- **Work to be completed**: Find each line below that includes "computer", then copy it.

- **Dataset entries**:
◆ ◆ ◆
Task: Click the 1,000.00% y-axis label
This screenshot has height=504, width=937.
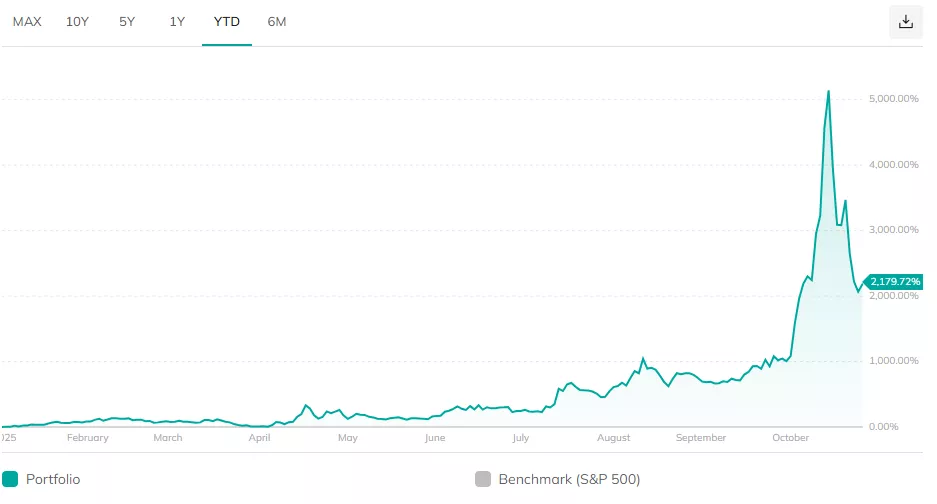Action: [x=894, y=361]
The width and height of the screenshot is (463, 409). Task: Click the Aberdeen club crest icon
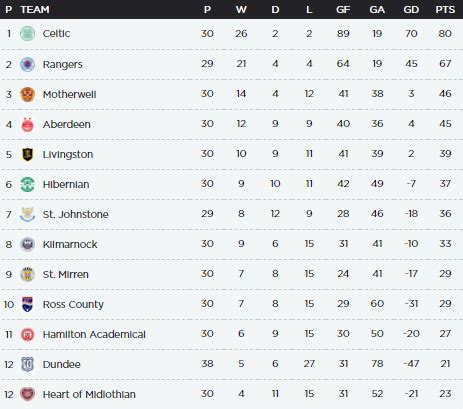27,124
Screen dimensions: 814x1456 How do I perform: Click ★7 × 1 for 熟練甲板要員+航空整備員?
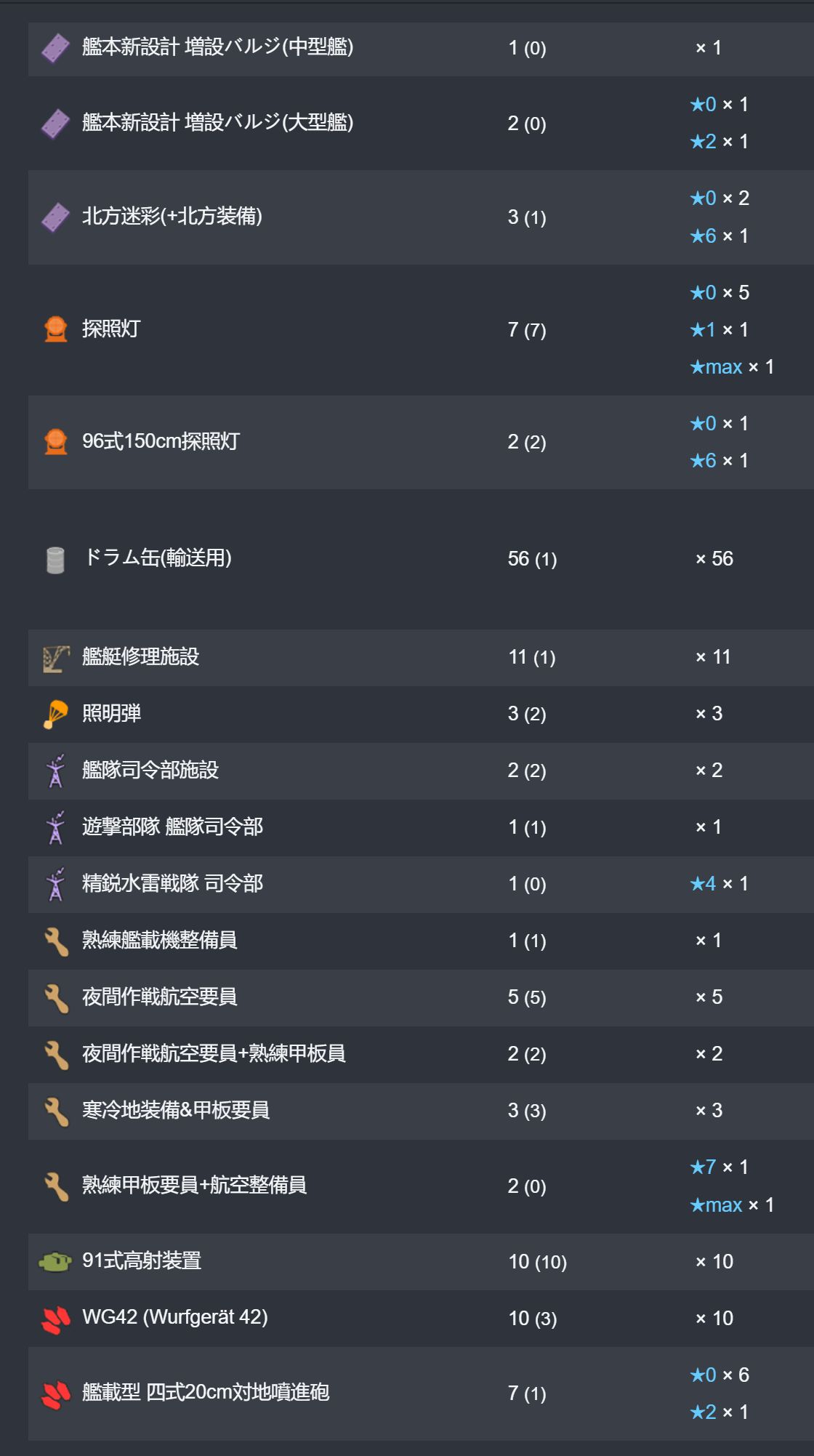pyautogui.click(x=719, y=1167)
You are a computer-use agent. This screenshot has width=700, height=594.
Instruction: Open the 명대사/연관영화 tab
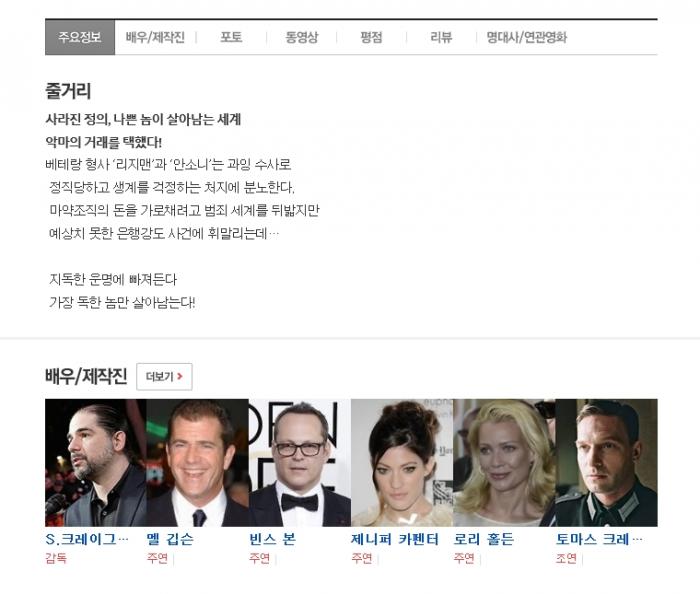(x=526, y=38)
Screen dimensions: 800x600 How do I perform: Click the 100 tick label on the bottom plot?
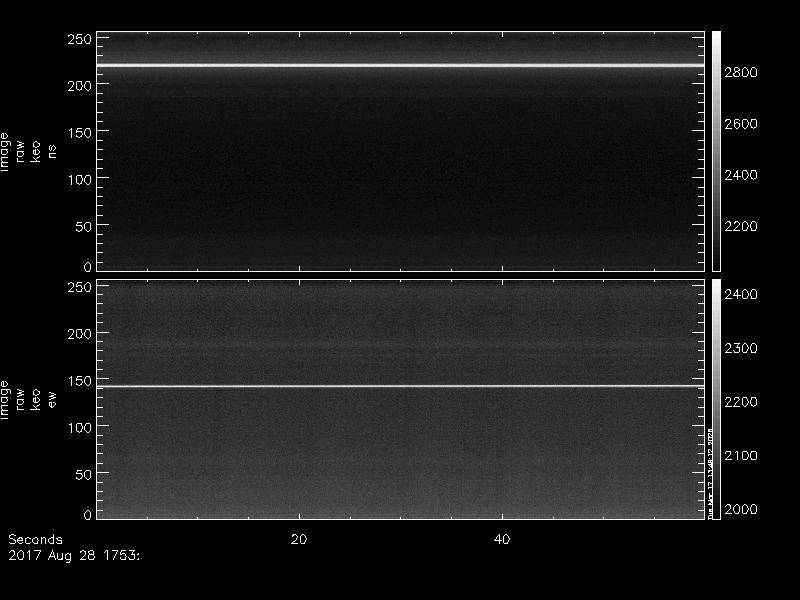pos(79,427)
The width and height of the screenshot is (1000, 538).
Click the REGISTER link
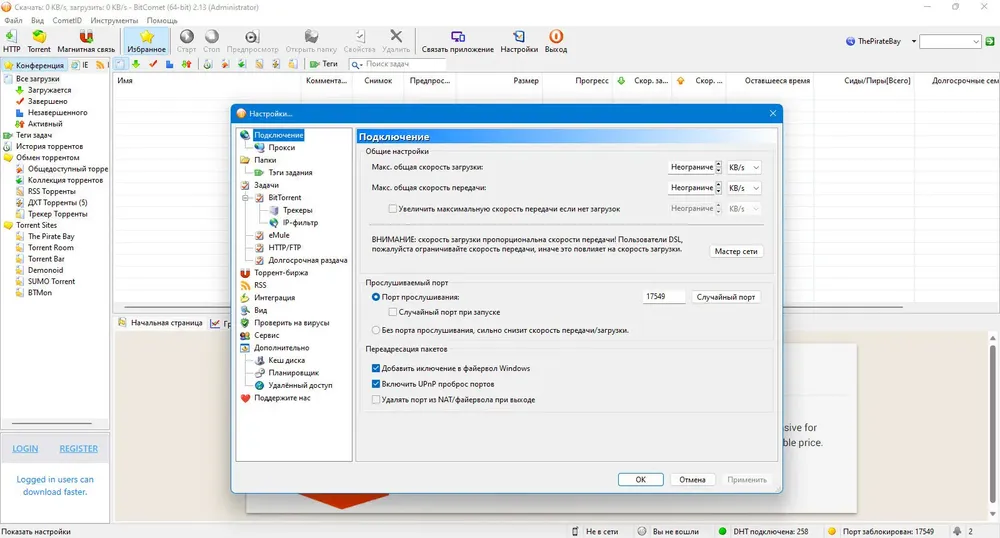pyautogui.click(x=78, y=449)
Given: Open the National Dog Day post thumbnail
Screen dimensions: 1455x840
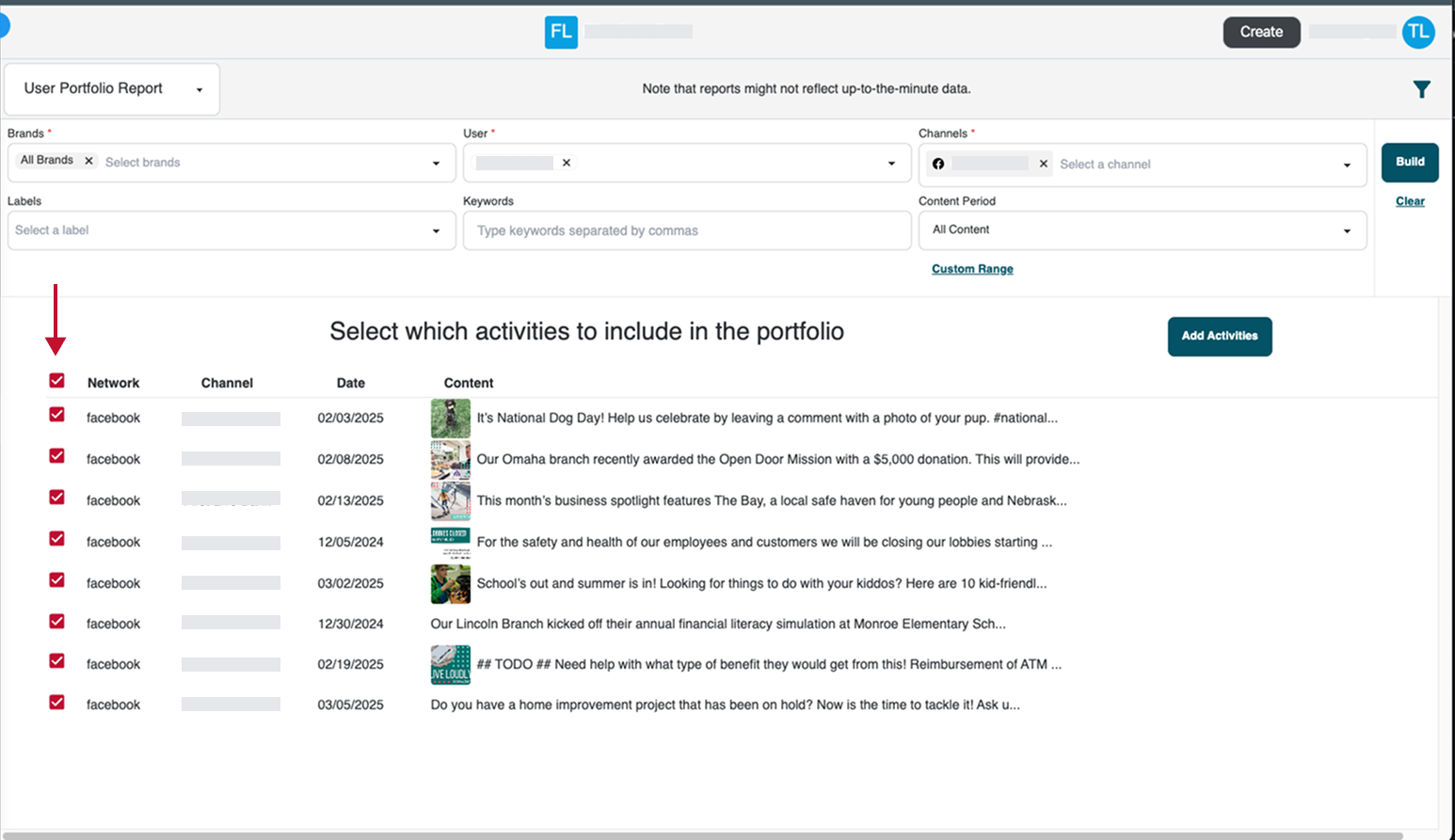Looking at the screenshot, I should [x=450, y=418].
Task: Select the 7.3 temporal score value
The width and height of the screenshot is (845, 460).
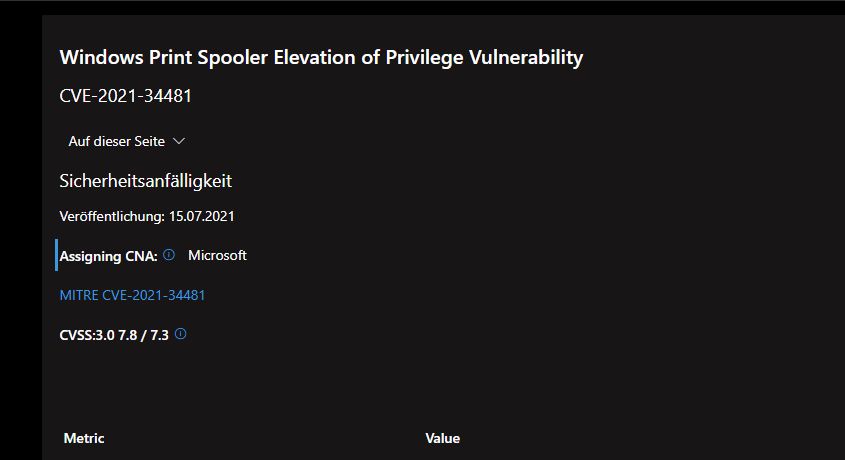Action: click(160, 335)
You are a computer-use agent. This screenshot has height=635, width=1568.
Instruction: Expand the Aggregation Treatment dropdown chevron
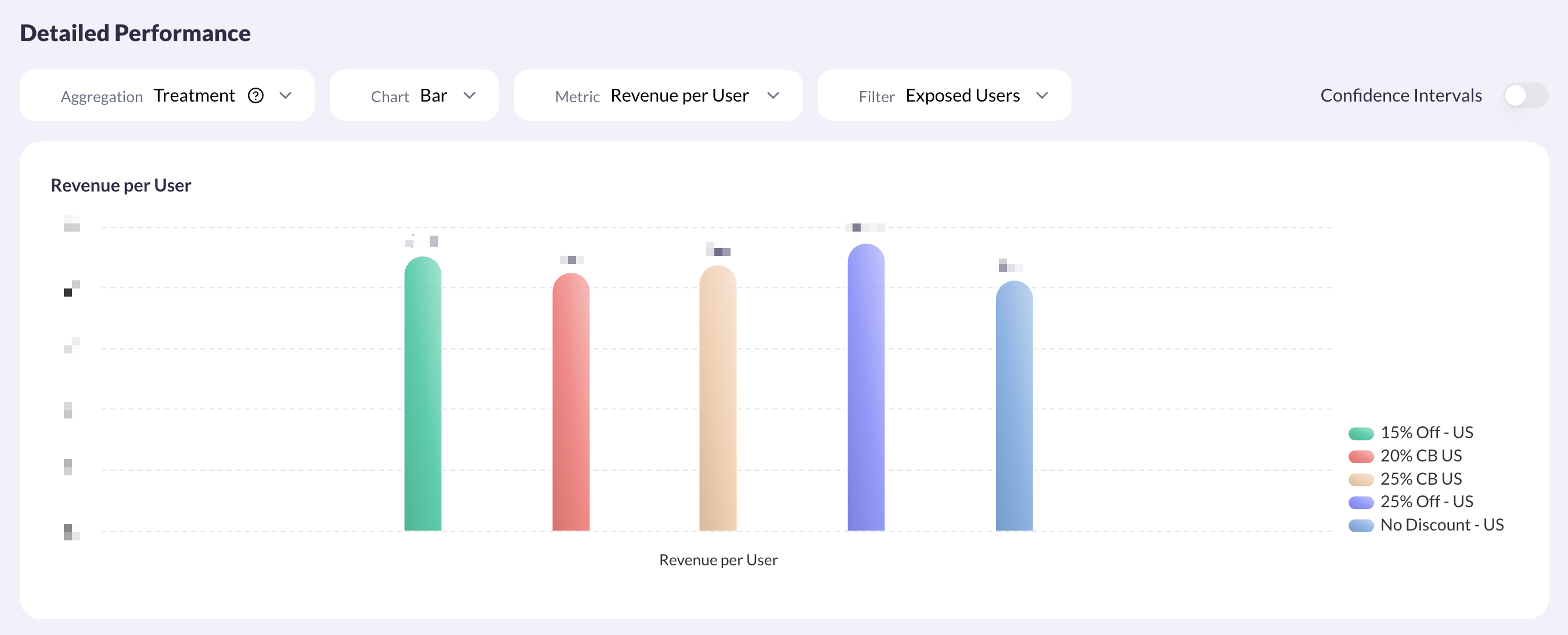(x=286, y=96)
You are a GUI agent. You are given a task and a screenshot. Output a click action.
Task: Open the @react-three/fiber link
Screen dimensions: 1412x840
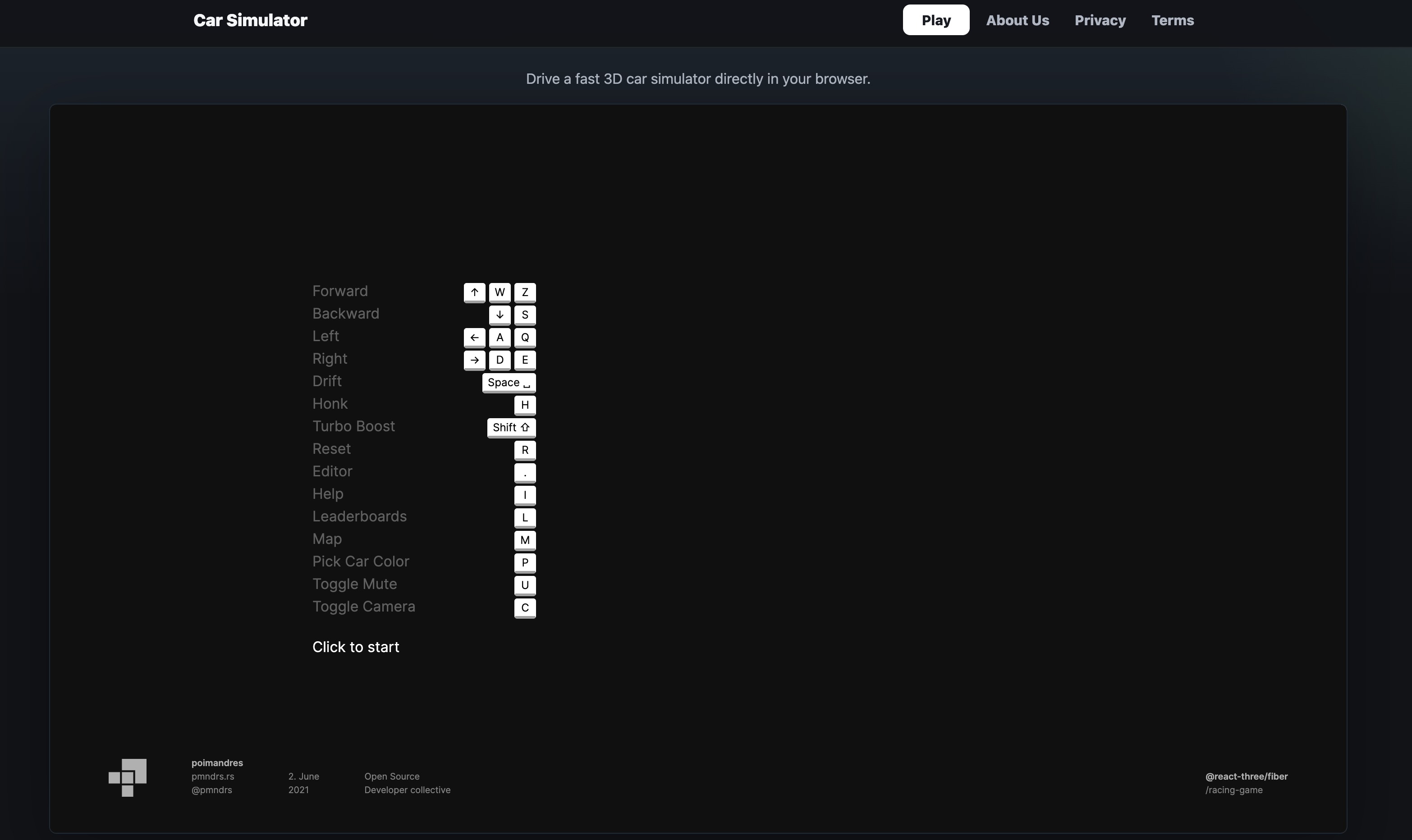[1246, 776]
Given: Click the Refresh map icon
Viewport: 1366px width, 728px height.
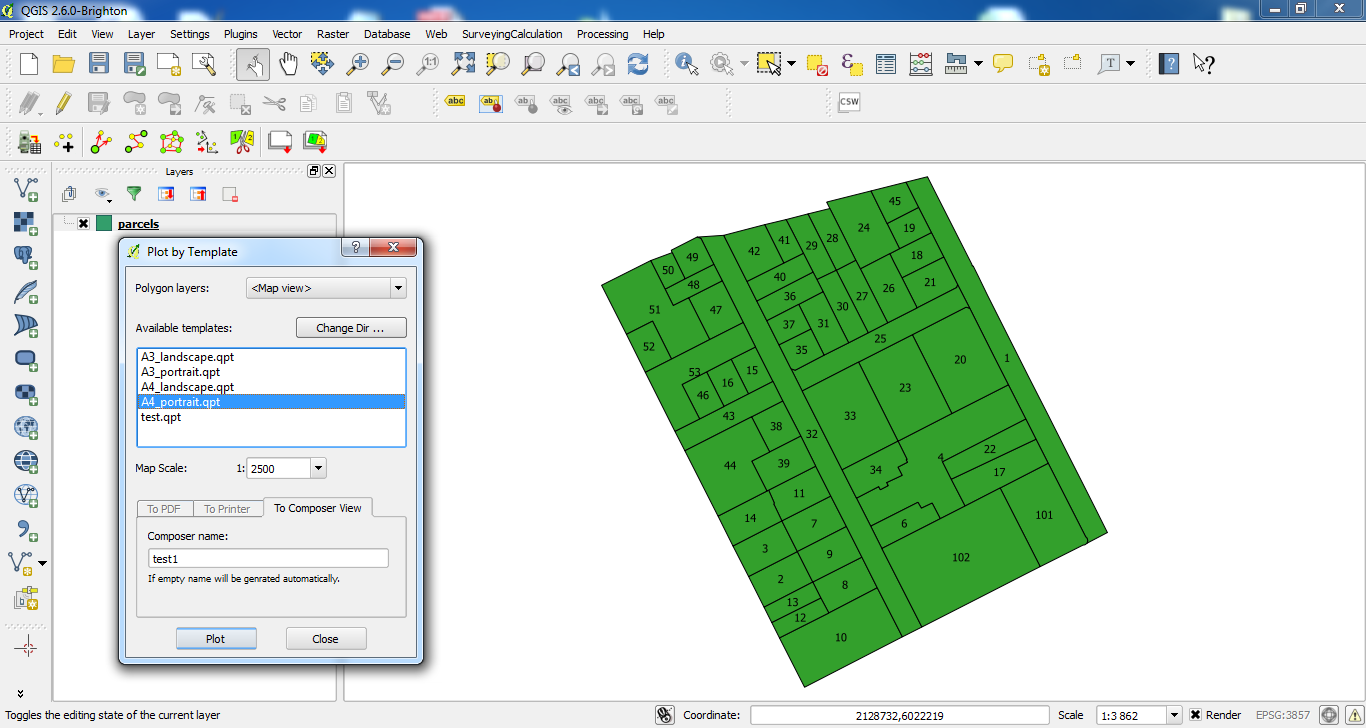Looking at the screenshot, I should 637,64.
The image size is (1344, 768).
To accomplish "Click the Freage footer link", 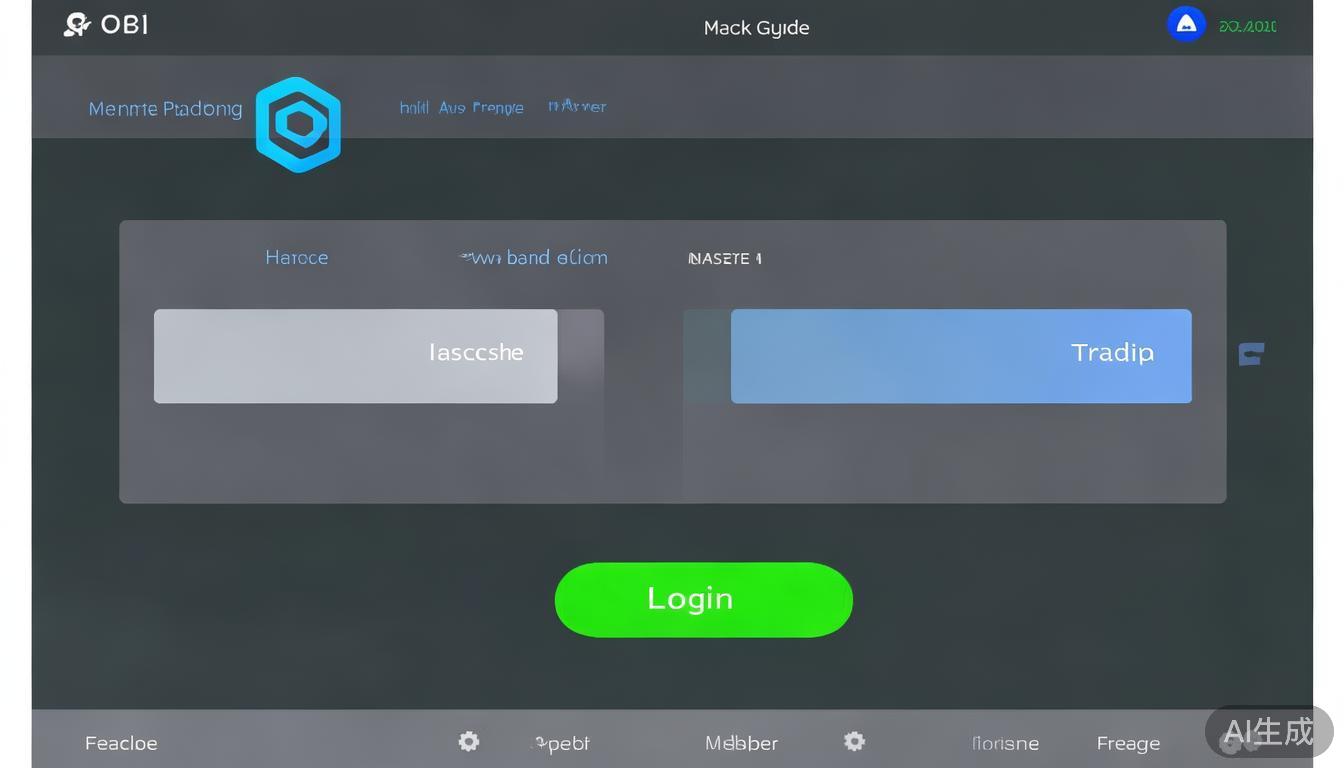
◆ ◆ ◆
- **Finished exercise**:
You are a computer-use agent. This screenshot has width=700, height=594.
You are a computer-use agent. This screenshot has height=635, width=1568.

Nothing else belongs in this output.